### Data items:

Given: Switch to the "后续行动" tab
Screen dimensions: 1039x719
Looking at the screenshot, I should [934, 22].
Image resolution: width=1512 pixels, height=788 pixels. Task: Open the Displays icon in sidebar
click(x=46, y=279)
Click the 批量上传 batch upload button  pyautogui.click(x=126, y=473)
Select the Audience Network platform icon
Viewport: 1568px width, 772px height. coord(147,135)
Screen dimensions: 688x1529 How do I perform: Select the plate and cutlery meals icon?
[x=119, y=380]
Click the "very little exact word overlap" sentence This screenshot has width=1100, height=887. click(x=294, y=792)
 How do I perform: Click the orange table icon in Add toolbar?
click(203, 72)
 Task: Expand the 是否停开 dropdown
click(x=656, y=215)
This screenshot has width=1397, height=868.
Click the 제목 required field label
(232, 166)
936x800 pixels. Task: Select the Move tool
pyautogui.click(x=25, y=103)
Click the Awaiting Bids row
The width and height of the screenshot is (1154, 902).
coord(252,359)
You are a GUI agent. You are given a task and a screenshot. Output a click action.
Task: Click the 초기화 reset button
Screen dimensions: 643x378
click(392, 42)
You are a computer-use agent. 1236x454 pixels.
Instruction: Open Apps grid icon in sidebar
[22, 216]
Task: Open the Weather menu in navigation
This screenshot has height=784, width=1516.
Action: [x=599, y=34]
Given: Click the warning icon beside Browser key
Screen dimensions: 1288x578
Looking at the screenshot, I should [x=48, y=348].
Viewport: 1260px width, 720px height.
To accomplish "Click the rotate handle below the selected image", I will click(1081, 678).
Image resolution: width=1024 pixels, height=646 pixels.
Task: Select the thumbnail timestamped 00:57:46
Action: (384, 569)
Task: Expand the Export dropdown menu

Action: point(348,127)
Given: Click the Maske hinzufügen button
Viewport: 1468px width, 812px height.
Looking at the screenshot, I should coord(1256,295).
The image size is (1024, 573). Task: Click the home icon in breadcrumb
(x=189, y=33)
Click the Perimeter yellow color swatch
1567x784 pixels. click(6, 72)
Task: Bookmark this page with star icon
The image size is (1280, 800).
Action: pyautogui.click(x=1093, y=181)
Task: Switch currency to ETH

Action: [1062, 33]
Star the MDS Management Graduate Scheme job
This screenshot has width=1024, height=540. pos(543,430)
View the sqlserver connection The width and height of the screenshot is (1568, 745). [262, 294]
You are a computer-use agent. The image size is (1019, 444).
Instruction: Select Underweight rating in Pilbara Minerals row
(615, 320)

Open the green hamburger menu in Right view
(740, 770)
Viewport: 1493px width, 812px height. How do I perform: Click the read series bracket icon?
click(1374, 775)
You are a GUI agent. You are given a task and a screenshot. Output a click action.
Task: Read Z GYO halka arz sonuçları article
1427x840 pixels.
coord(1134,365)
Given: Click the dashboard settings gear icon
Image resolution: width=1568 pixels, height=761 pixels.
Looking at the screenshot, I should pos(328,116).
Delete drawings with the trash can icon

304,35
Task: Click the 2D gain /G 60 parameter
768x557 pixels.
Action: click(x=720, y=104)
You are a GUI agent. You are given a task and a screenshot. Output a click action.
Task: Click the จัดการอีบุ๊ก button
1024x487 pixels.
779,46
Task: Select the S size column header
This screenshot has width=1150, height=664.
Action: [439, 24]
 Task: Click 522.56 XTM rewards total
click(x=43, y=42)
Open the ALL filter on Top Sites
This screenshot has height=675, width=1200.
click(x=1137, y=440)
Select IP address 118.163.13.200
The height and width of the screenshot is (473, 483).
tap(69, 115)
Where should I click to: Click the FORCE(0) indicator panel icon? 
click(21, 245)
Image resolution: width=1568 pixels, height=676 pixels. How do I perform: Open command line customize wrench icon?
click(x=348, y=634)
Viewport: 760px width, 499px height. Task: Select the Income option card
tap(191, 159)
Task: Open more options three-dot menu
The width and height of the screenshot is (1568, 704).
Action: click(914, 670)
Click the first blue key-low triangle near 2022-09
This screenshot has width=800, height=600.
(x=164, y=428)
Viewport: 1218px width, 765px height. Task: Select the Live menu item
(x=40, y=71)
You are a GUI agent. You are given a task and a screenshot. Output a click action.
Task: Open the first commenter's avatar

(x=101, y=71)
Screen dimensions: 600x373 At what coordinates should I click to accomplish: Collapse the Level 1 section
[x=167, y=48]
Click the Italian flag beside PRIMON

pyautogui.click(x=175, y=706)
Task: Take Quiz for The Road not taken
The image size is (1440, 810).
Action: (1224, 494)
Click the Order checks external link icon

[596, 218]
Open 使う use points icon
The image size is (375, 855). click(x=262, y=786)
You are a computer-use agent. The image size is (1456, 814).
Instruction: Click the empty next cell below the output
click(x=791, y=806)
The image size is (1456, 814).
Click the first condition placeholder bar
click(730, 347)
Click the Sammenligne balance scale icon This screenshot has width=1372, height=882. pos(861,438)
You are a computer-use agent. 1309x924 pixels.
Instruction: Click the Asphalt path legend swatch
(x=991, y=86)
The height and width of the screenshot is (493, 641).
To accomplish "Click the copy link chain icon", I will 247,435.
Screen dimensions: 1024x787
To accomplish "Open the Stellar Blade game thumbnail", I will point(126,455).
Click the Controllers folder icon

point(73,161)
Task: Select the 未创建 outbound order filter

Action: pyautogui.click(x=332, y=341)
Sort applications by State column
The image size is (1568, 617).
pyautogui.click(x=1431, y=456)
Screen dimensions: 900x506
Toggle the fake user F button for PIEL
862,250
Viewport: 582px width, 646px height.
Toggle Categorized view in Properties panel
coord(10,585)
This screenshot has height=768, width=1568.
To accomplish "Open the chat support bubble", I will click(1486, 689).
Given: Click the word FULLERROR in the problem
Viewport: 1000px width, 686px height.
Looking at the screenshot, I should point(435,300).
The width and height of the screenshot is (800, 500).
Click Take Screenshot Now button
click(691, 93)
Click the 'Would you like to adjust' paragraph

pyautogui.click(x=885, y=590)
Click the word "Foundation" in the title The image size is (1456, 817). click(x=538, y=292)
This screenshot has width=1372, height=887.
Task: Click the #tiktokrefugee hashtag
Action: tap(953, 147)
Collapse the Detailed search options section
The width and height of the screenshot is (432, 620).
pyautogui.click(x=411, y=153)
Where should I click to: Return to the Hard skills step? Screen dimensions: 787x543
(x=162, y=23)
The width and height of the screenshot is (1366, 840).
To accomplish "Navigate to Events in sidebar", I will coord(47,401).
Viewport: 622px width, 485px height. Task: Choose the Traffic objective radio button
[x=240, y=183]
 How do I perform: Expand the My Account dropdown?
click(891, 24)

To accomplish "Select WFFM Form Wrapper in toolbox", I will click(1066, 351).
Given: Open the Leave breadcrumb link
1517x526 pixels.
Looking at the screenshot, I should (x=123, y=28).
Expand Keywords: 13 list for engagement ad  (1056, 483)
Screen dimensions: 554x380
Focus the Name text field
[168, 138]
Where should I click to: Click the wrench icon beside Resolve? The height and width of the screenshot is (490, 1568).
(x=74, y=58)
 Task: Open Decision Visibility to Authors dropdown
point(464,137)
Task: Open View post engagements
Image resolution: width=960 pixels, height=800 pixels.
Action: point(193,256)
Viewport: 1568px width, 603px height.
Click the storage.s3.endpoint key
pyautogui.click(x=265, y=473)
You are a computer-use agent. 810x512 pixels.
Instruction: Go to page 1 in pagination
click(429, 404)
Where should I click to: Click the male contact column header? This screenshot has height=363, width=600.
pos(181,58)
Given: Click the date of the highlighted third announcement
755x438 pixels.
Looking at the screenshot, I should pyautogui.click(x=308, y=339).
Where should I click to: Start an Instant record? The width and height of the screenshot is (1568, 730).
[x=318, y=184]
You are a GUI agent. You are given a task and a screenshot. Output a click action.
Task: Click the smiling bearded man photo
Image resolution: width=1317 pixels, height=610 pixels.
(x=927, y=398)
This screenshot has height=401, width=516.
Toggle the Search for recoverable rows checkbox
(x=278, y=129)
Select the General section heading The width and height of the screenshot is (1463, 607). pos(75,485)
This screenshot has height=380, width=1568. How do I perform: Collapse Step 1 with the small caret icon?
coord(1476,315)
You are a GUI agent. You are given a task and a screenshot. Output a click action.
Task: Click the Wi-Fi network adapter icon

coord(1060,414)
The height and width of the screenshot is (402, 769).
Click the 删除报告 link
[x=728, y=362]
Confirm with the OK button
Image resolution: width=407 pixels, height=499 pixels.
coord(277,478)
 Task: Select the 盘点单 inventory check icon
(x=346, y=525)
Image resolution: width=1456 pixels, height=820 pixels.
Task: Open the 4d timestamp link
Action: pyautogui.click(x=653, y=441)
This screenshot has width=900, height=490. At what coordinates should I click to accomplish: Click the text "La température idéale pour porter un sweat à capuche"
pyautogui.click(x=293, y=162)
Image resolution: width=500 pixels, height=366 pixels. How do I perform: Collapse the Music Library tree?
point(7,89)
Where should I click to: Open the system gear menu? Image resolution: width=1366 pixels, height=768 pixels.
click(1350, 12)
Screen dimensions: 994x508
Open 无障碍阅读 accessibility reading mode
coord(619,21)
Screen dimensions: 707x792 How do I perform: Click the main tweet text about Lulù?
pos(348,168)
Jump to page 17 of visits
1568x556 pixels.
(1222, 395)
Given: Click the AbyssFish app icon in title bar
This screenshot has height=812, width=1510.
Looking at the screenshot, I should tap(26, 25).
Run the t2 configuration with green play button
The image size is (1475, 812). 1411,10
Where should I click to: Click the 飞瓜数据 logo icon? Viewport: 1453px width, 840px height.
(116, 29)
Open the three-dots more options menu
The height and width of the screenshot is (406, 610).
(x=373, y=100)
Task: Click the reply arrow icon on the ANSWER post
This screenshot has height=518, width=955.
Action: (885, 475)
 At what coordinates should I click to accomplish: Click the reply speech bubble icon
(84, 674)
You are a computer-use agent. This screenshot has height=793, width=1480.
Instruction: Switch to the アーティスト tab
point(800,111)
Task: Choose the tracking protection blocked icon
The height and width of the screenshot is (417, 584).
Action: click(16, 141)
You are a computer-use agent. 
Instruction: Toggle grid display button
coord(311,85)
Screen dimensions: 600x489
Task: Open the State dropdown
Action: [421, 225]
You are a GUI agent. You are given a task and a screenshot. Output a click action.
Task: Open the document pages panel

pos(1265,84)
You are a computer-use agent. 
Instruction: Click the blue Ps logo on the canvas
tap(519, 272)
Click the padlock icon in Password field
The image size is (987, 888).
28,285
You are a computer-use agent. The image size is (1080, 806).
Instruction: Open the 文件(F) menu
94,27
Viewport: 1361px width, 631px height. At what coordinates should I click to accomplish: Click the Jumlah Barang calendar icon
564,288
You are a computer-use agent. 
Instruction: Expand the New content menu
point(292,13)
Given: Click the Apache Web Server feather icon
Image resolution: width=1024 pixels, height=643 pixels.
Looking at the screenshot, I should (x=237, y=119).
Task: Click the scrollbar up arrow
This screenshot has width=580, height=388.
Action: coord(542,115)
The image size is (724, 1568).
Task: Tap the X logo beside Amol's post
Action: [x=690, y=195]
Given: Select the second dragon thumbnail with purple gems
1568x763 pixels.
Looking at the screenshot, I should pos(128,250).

### THE PROBLEM:
Return all lines in the data that include the word "options".

### WRITTEN ANSWER:
Task: Open more options three-dot menu
Collapse the Detailed search options section
Open the three-dots more options menu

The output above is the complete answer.